### [DOCUMENT SECTION]
# Export Geodata from OpenStreetMap - OSM Only

In [1]:
import geopandas as gpd
import osm2geojson
import requests
import pandas as pd
from pathlib import Path
import numpy as np

## Defines

In [14]:
overpass_url = "http://overpass-api.de/api/interpreter"
export_folder = Path('../export')
export_folder_shapes = export_folder / 'shapes'
export_folder_db = export_folder / 'settlements-all.gpkg'

In [7]:
if not export_folder.exists():
    export_folder.mkdir()

## Get Data from OSM

In [3]:
query = """
    [out:json];
    area["name"="Донецька область"]->.area_0;
    area["name"="Луганська область"]->.area_1;
    (
        node["place"="city"](area.area_0);
        node["place"="town"](area.area_0);
        relation["place"="city"](area.area_0);
        relation["place"="town"](area.area_0);
        node["place"="city"](area.area_1);
        node["place"="town"](area.area_1);
        relation["place"="city"](area.area_1);
        relation["place"="town"](area.area_1);
    );
    (._;>;);
    out body;
"""

In [15]:
response = requests.get(overpass_url, params={'data': query})
if response.status_code == 200:
    
    # convert result to GeoDataFrame
    data = response.json()
    geojson = osm2geojson.json2geojson(data)

### [PROVIDED DATA]

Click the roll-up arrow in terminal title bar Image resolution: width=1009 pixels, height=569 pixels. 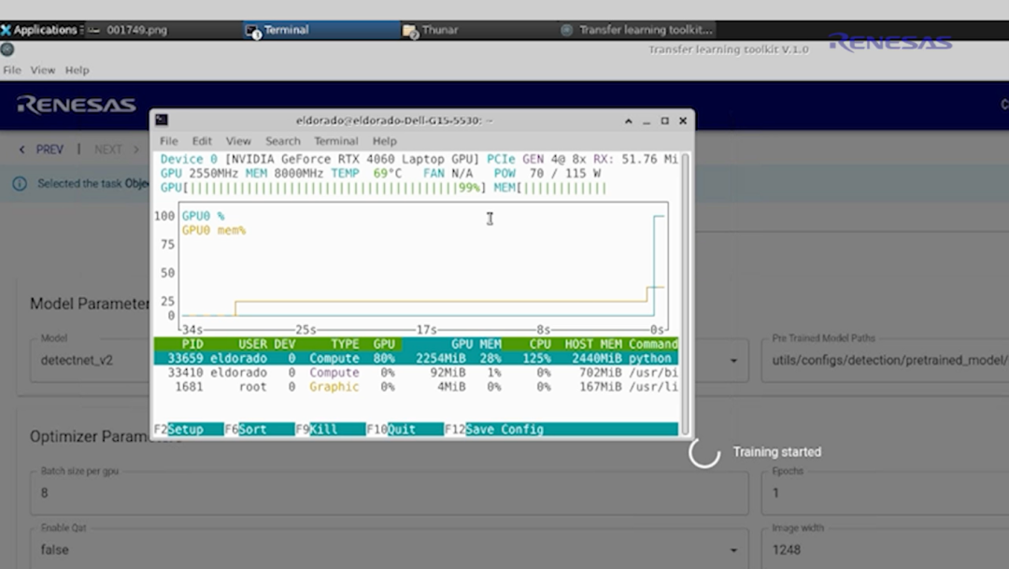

### [DIRECTIVE A]
Answer these questions about the OpenStreetMap export code above:
(i) Which URL is assigned to overpass_url?
(ii) Which two area names does the query specify?
(iii) Which status code must the response have before its result is converted?
### [DIRECTIVE B]
In the OpenStreetMap export code, restate the block that begins "overpass_url =" as a brief list of the values it defines.

### [TASK ANSWER A]
(i) http://overpass-api.de/api/interpreter
(ii) "Донецька область" and "Луганська область"
(iii) 200

### [TASK ANSWER B]
- overpass_url: "http://overpass-api.de/api/interpreter"
- export_folder: the path '../export'
- export_folder_shapes: a 'shapes' subfolder inside export_folder
- export_folder_db: the file 'settlements-all.gpkg' inside export_folder